PRESIDENT Barack Obama and his CIA chief have buried their differences over the release of classified documents on waterboarding, even as former vice president Dick Cheney sought to keep the debate alive.
Obama visited CIA headquarters and told agency employees that a fight against al-Qaida — and other foreign policy changes that he is pursuing — make their expertise vital. He pledged his full support.
“We live in dangerous times. I am going to need you more than ever,” Obama said. He counselled the employees not to be discouraged by public discussion of “mistakes”.
Meanwhile, Cheney said he had asked the CIA to release documents showing the “success” of the widely condemned harsh-interrogation programme launched by former president George W Bush after September 11.
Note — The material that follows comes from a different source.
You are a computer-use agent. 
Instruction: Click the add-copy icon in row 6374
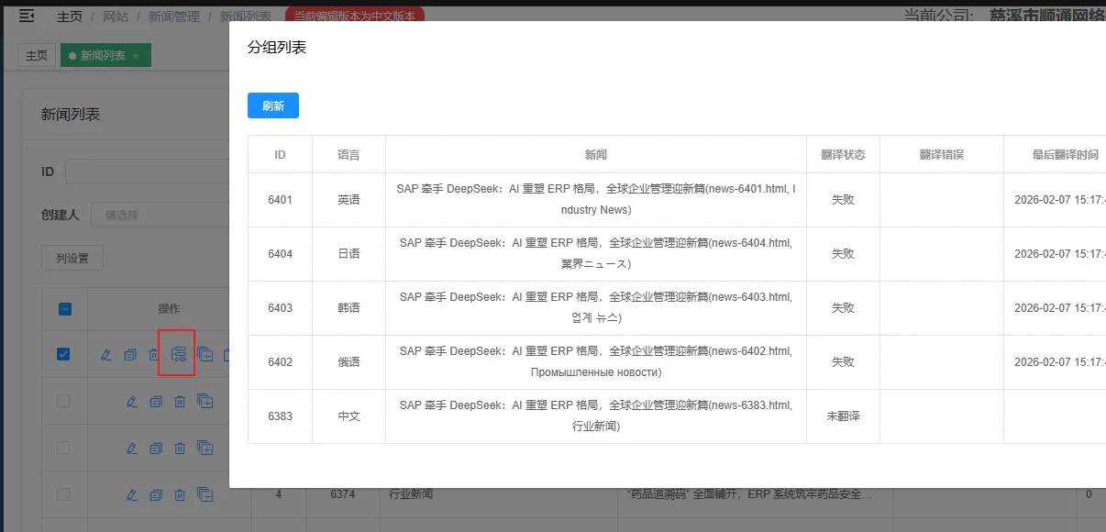205,494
The visit represented a swift attempt by Obama to shore up CIA morale after last week he released classified Bush-era legal memos detailing the interrogation programme.
His arrival was met by enthusiastic cheers from the audience of about 1,000 CIA staff.
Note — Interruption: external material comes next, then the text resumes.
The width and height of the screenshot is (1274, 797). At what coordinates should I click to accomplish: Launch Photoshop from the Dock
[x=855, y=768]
CIA director Leon Panetta told Obama he had the CIA’s support and loyalty.
The interrogation programme included “waterboarding”, a form of simulated drowning widely considered torture. It came to symbolise US excesses in fighting terrorism.
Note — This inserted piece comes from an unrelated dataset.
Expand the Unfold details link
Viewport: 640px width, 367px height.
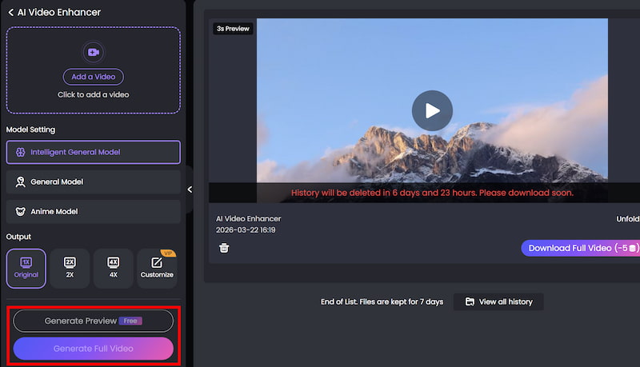(x=627, y=218)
One memo said waterboarding had been used a total of 266 times on two of the three al-Qaida suspects the CIA acknowledges were waterboarded.
Obama said the memos were released because they had become the subject of a burdensome court fight and their covert nature had already been compromised.
Panetta vowed to respect a ban on harsh interrogations that Obama issued in January.
He had opposed releasing the memos, joining former CIA directors concerned that their release could expose agents to retribution.
Cheney said he found it disturbing that Obama did not also release memos that Cheney said documented the effectiveness of the interrogations — a point contested by some experts.
The CIA declined to comment.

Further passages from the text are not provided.